------ DOCUMENT

Topic: OOS vs. no OOS
From articles that I've read about backtesting, they all basically say that you must have an OOS period to validate your strategies (which of course are generated over IS). (Most also recommend a 2nd OOS period, which I'm not convinced is needed)
I see that some members of the forum disagree with this approach and instead have chosen not to include an OOS period.
One argument against OOS that I have read was that they believe that stronger EAs can be created over a shorter backtesting period and that EA Studio and FSB give us the tools to be able to constantly create new EAs. These EAs, the theory goes, are good only for a limited time, as we are simply exploiting the market's inefficiencies and other traders and their EAs will quickly become wise to those exploits and even the market out. And we can easily replace them with the constant flow of newly-created EAs that are more current with the markets.
I'd like to blow some holes in these theories, or at least get some good discussion going about them.
I'll admit--I know little about trading and market tendencies. My background is in math and statistics and I see some obvious flaws with the above logic.
Though I state the information below as fact, I assure you that I understand it's just my opinion at this point and an educated guess; I have an open mind if someone can come up with solid ideas to the contrary.
I'd like to start out by asking if there is anyone successfully using this method of no OOS and frequent replacement of strategies. By "successfully", I mean using a live account for a period of several months. Some will answer by saying that they are just working out the kinks of exactly how to eliminate poor-performing EAs before live deployment, or how to weed out the bad ones before they lose too much. Or when to eliminate previously winning strategies that have not been doing as well the last few trades.

------------
------ SUPPLIED MATERIAL

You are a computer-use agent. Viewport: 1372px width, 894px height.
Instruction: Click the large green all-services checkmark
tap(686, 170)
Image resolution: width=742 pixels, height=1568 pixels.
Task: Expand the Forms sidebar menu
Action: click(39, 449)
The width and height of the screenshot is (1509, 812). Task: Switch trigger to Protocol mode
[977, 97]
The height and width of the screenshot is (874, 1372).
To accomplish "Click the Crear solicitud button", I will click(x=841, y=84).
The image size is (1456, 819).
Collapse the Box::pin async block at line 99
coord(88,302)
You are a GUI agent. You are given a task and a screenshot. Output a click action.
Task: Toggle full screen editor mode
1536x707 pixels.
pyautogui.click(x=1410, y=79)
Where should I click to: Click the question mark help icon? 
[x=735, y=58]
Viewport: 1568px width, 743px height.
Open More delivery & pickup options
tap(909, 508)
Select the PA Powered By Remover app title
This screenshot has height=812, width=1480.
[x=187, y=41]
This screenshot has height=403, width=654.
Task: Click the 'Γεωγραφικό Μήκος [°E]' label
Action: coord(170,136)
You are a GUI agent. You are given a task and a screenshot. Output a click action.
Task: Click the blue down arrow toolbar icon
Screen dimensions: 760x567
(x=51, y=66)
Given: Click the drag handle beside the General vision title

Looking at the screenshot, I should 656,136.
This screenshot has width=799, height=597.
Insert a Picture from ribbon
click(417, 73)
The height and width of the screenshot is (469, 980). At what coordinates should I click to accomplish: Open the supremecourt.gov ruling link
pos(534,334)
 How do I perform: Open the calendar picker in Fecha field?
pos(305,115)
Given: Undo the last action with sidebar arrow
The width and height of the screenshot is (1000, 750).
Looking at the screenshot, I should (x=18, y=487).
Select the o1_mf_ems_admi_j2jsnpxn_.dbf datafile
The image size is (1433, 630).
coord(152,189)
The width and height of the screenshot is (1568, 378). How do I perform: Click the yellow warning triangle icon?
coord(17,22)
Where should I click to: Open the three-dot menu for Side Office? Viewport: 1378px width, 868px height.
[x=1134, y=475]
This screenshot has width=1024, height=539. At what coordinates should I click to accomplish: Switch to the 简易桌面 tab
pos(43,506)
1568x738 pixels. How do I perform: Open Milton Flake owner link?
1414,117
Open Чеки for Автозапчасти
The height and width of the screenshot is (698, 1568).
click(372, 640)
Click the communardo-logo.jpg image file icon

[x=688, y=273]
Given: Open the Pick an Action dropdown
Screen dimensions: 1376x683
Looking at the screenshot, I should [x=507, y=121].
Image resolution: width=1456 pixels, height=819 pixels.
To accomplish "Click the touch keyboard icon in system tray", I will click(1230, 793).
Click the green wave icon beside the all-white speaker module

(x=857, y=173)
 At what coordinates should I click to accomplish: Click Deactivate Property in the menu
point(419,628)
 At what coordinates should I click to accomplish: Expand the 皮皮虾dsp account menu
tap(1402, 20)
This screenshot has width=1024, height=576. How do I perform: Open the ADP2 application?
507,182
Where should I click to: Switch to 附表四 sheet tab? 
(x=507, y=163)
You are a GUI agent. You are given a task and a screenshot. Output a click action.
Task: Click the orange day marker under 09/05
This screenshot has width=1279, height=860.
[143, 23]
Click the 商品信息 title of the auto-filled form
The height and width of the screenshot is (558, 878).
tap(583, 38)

------------

PROBLEMS TO SOLVE:
(1) Set down the part of the OOS forum thread that opens with the words containing "Topic: OOS vs." and closes with "convinced is needed)", copying it word for word.
(2) In the OOS forum thread, what does the writer mean by using the no-OOS method "successfully"?
(3) Write what comes next in the OOS forum thread, picking up after its last sentence.

TASK ANSWERS:
(1)
Topic: OOS vs. no OOS
From articles that I've read about backtesting, they all basically say that you must have an OOS period to validate your strategies (which of course are generated over IS). (Most also recommend a 2nd OOS period, which I'm not convinced is needed)

(2) Using a live account for a period of several months.

(3)
But by doing this, you are essentially once again "curve-fitting" based upon past experience. You can never totally escape the curve-fitting beast.
When you use an OOS period, there is NO need to run the strategies on a demo account. The demo account will prove nothing beyond what your OOS period showed you. The demo account runs very efficiently--without slippage or other major problems--just like backtesting. Have you ever tried deploying the same portfolio of strategies on a live server and a demo server at the same time over a period of one month? You might be stunned at the difference. One account can skyrocket on the demo and fall on the live.
Instead, you should deploy your EAs on a CENT account. Yes, the spreads are higher, but your are risking very little. Plan on anything deposited in your CENT account as a total loss, though. Strategies that are effective on CENT accounts can be transferred to larger accounts. Once a trader is very proficient and has sufficient capital ("sufficient" == much more than you think!), then it will probably be more efficient to deploy strategies directly into a larger account with lower spread.
But don't kid yourself: very few of us know what the Hell we're doing--and you are probably not one of them! I've made most or all of my living playing Internet and live poker over the past 20 years, and one reason that I have made so much money is that bad players think they are good. They lose over and over and over again and believe it's just bad luck. And suddenly they have a WINNING month! And they PROVE to themselves that they are GREAT players. And then the bad luck starts all over again...Darn the luck!
I do tend to agree with the argument that you are "wasting" a certain time period if your OOS period occurs after the IS. I believe it could be correct to reverse IS and OOS. In that way, the OOS data is adjacent to the IS data to allow for good validation, and the optimized data is up-to-date. On the other hand, it's possible that it's correct to leave the OOS last and instead optimize over only the OOS data.
But why is an OOS period necessary?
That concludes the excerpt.